I've fixed the issues with this particular archive in my library, now taking a look at SharpCompress.

First thing I noted those big red blobs at the top of your screenshot are not actual errors, they are debug output from my old prototype 7z parser which someone must have copied over to SharpCompress and its still outputting a dump of the 7z structure every time it reads an archive in a debug build :-)

Anyways, even though thats not an error, since the linux file attributes make no sense in the context of .NET FileAttribute enum I'm still suggesting to strip this unofficial extension so consumers of the 7z archive are not trying to do something stupid. This should be safe because even with the posix extension present the creator of the archive should have set the low 15 bits to a valid Windows/.NET FileAttribute enum combination (which is the case in your example archive). I've done a pull request to make this change.
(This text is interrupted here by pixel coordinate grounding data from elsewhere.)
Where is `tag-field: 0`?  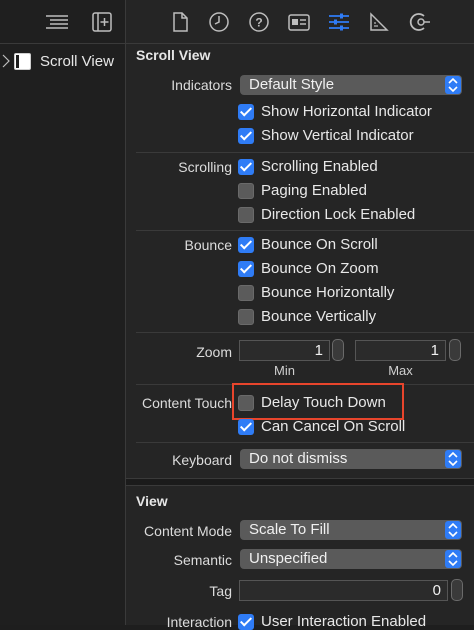
tag-field: 0 is located at coordinates (344, 590).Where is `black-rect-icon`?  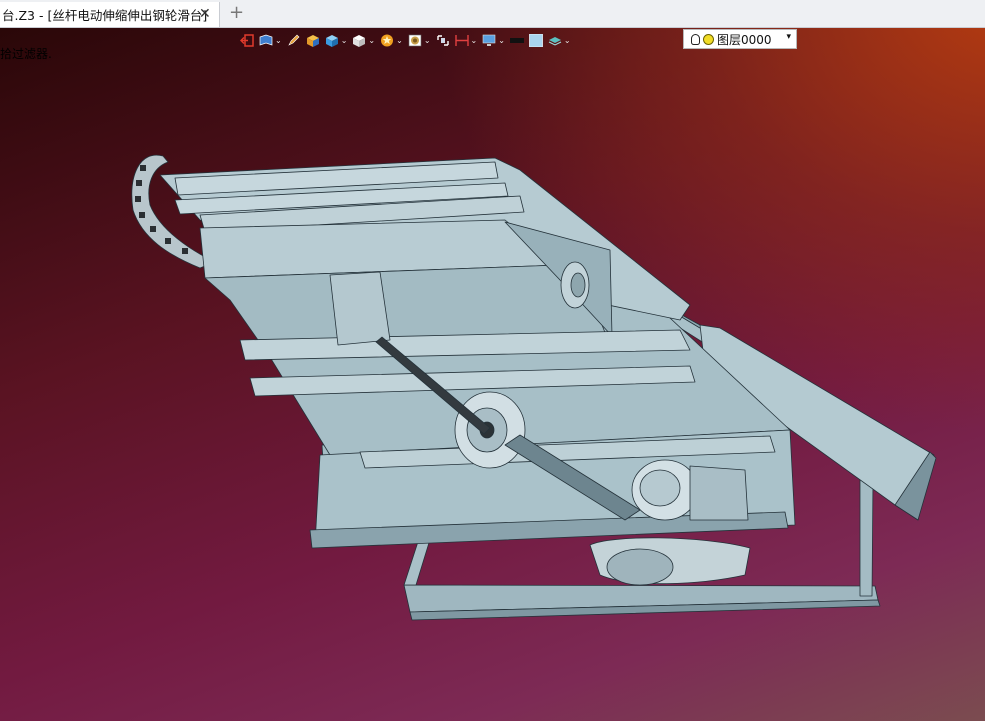 black-rect-icon is located at coordinates (516, 40).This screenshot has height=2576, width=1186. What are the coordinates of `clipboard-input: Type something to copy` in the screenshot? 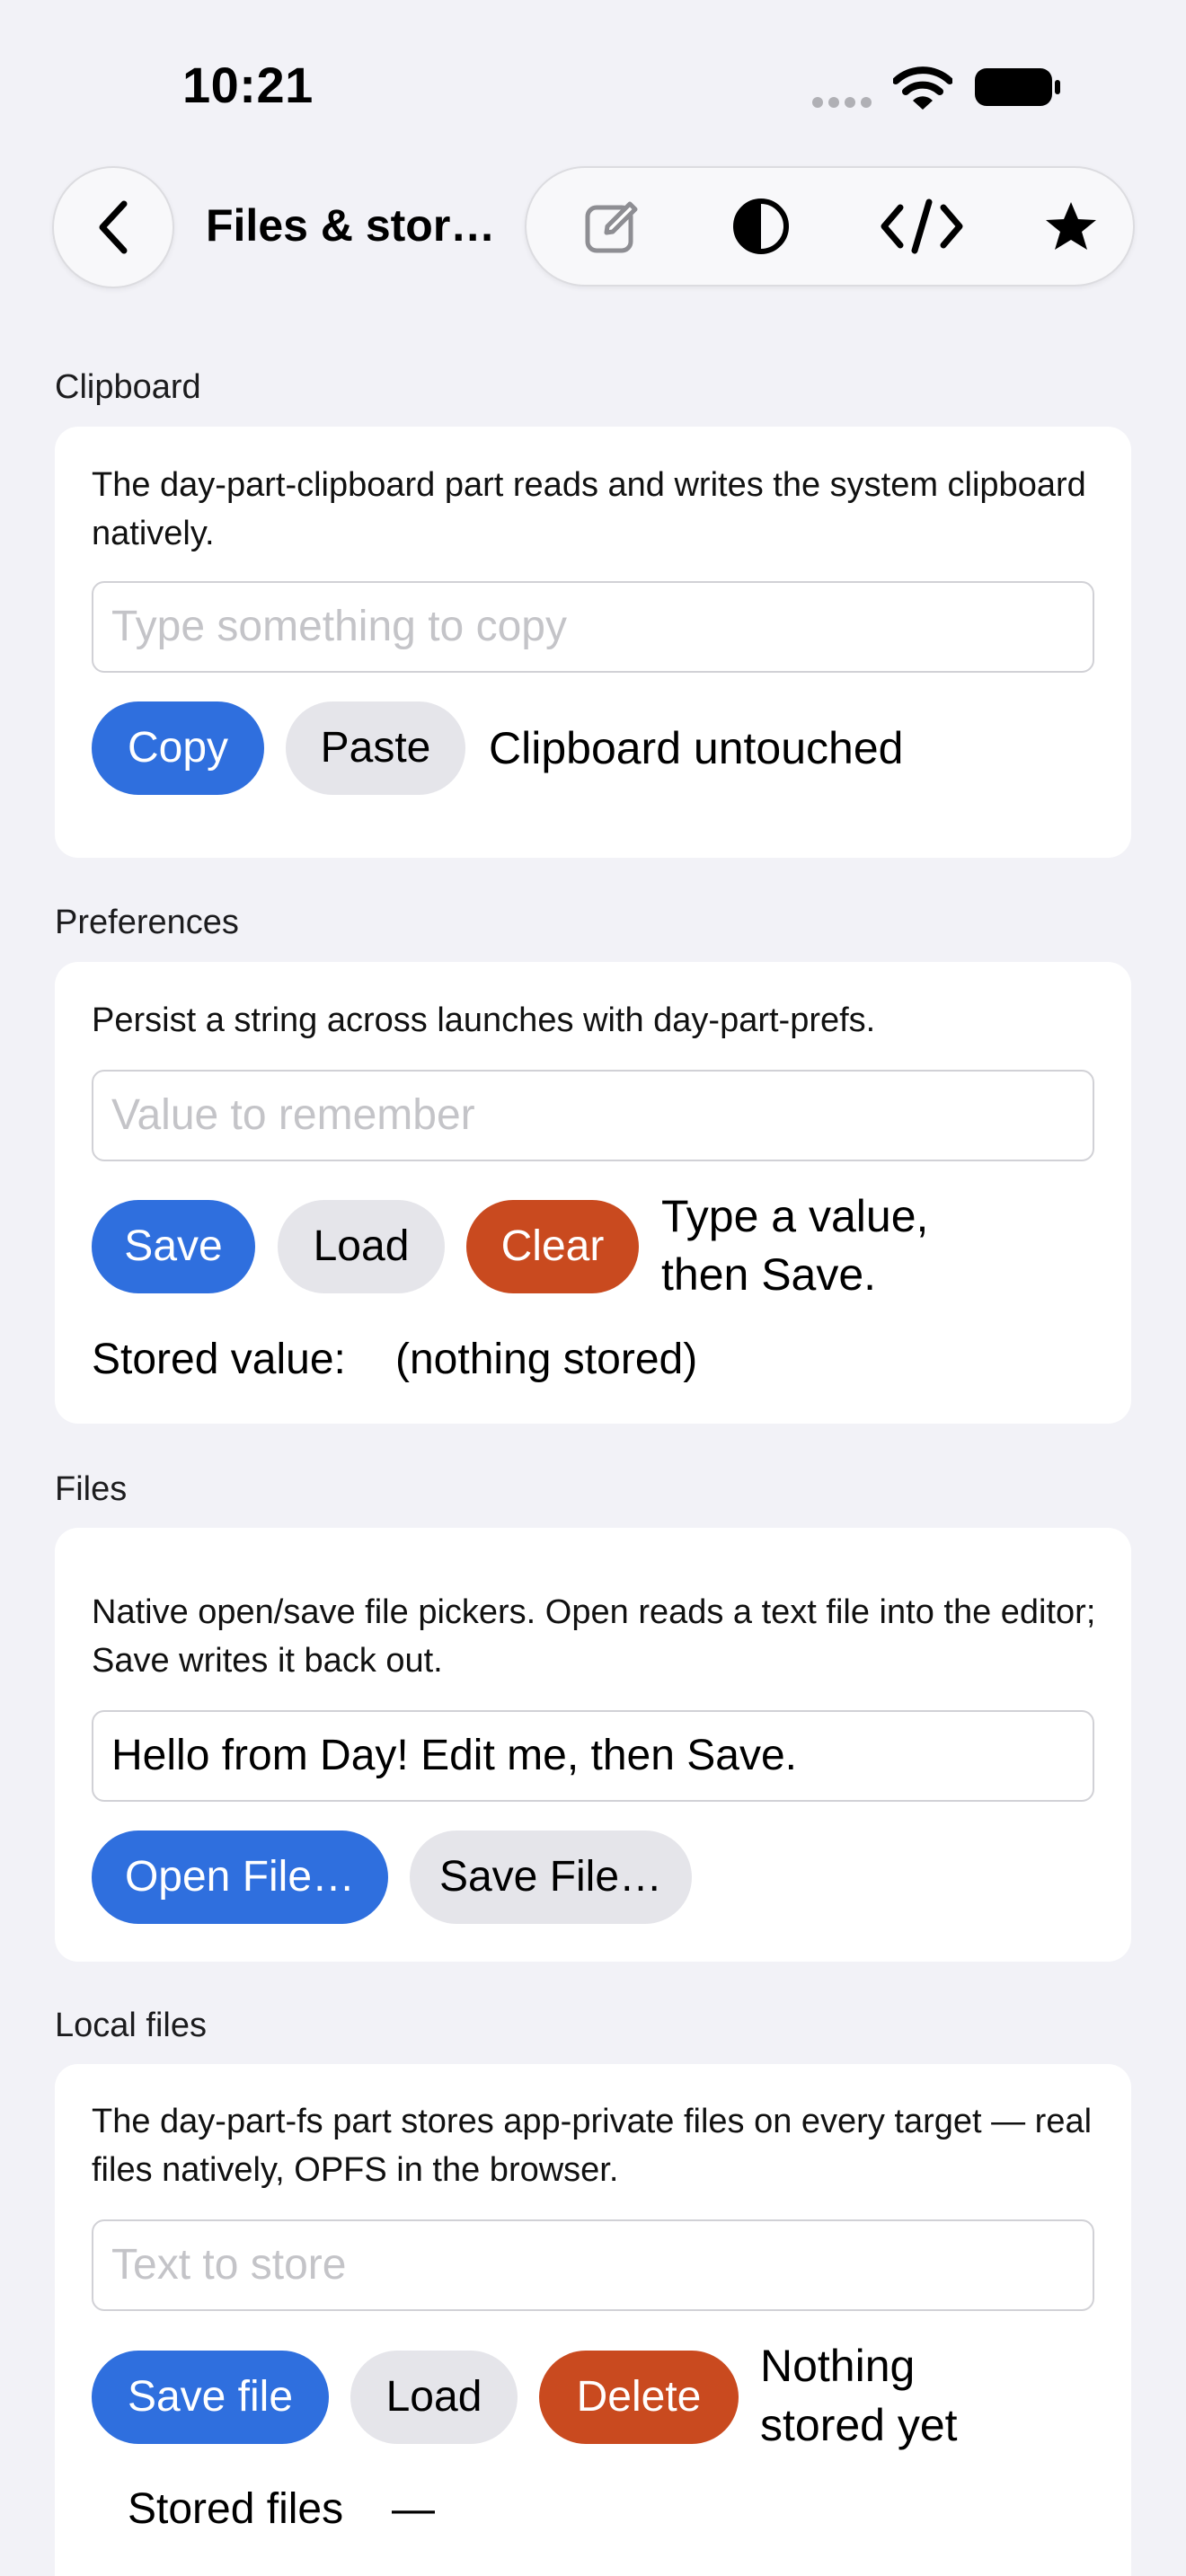 It's located at (593, 627).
I'm still looking into the exception triggered during stream decoding, which is not the same as I had in my library. It's coming from the middle of the decoder so there is probably a bug in it. Unfortunately, as far as I know, the lzma decoder used in SharpCompress is based on very old code derived from a one-time Java port and nobody really supports it. I'll give it a try and run it side-by-side with my working lzma decoder, but I can make no promises that I can find the bug. In that case the only realistic short term fix I can suggest is to replace the lzma decoder with a working one.

weltkante commented 8 years ago

You are lucky, the decoder is not the problem.

7z archives may require multiple "views" into the underlying stream, as you can see in the CreateDecoderStream method which loops over a list of address ranges and creates multiple substreams from them.

In the current code you are creating ReadOnlySubStream instances which seek to the desired position and then are done with it. That's not going to work because all of your streams are operating on the same underlying stream and the last seek wins. All other ReadOnlySubStream instances are going to return garbage when reading data from them.

The obvious fix is to maintain your own position within the underlying stream and seek before every read, however since the RangeCoder classes used by BCJ2 and LZMA decoders both like to do 1-byte-reads this totally destroys performance, having to do a seek for every single byte requested from the underlying stream ;-)

Therefore I added a class BufferedSubStream, being a modified copy of the ReadOnlySubStream, having a builtin 32kb buffer simply to avoid having to seek on every request.

With the pull request applied I'm able to read the linked archive.